-------- DATA UNDER STUDY

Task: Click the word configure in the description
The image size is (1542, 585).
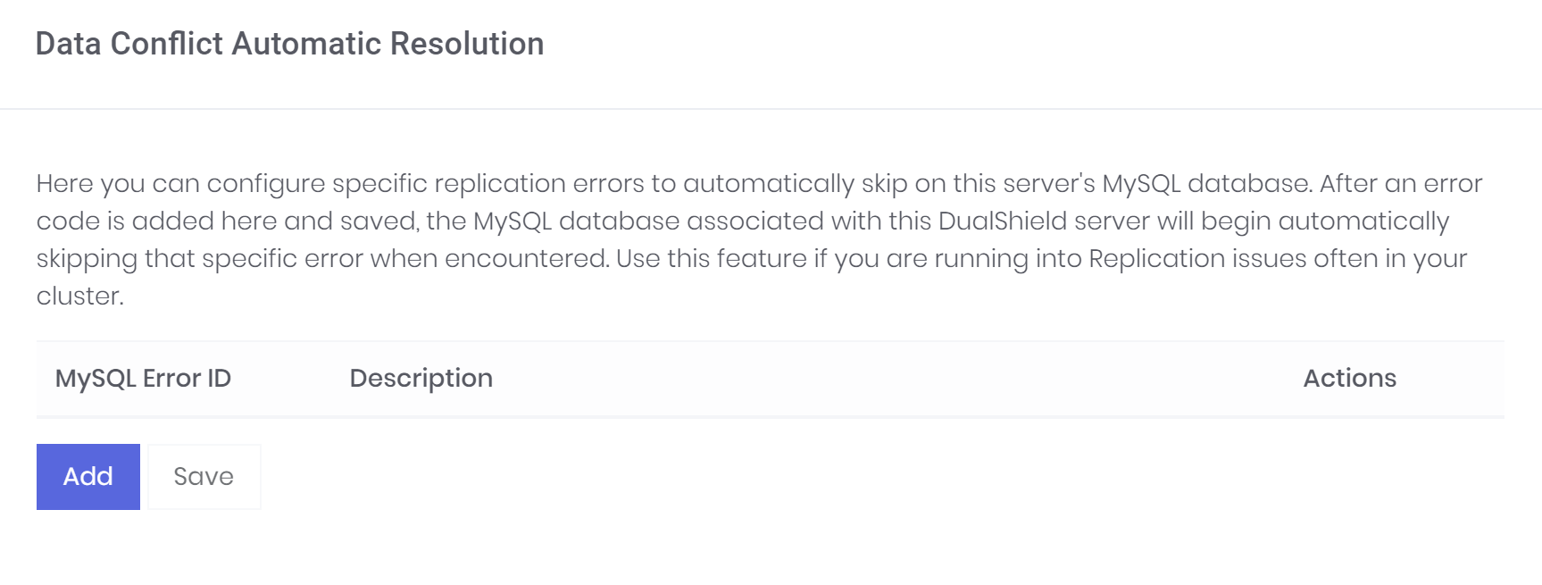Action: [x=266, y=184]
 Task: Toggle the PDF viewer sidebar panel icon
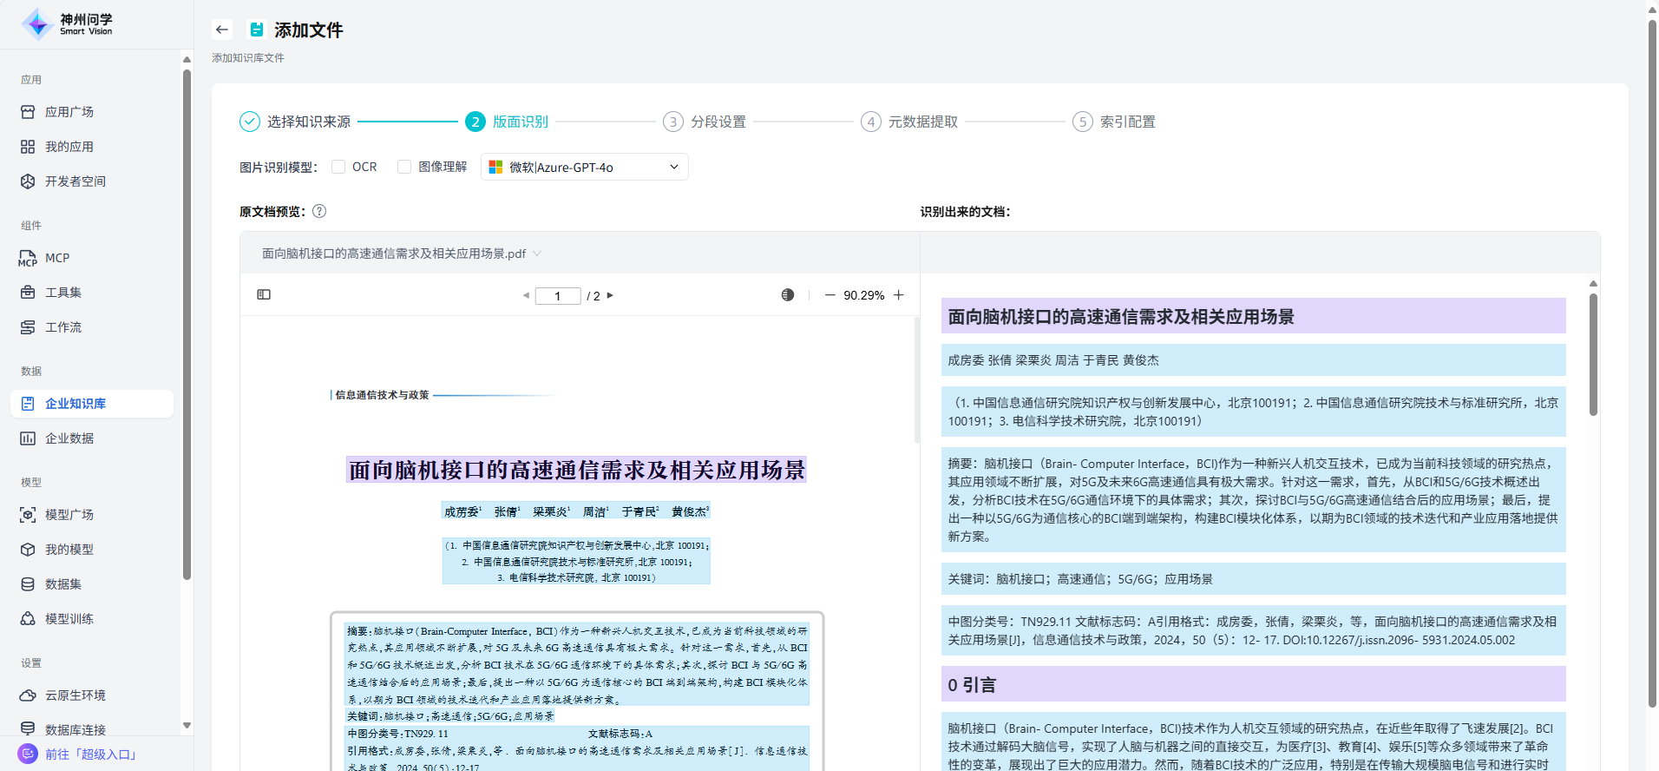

----------------
-------- DATA UNDER STUDY

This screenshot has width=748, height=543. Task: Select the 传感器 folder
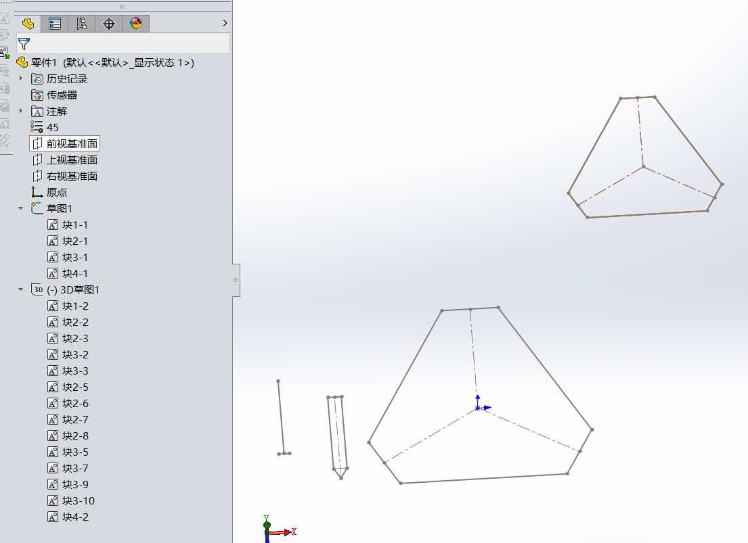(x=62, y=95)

----------------
-------- DATA UNDER STUDY

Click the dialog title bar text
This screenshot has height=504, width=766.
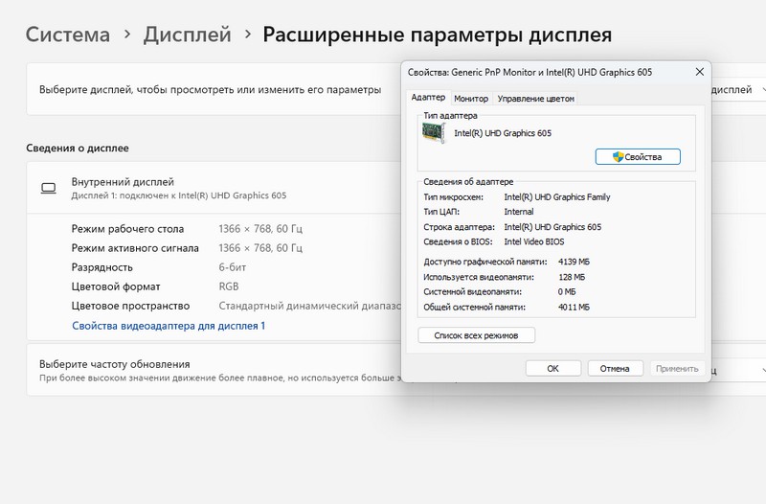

----------------

*TASK DESCRIPTION*. Take from the material above every line that includes the word "Click".

*RESULT OF THIS EXERCISE*.
Task: Click the word configure in the description
Click the dialog title bar text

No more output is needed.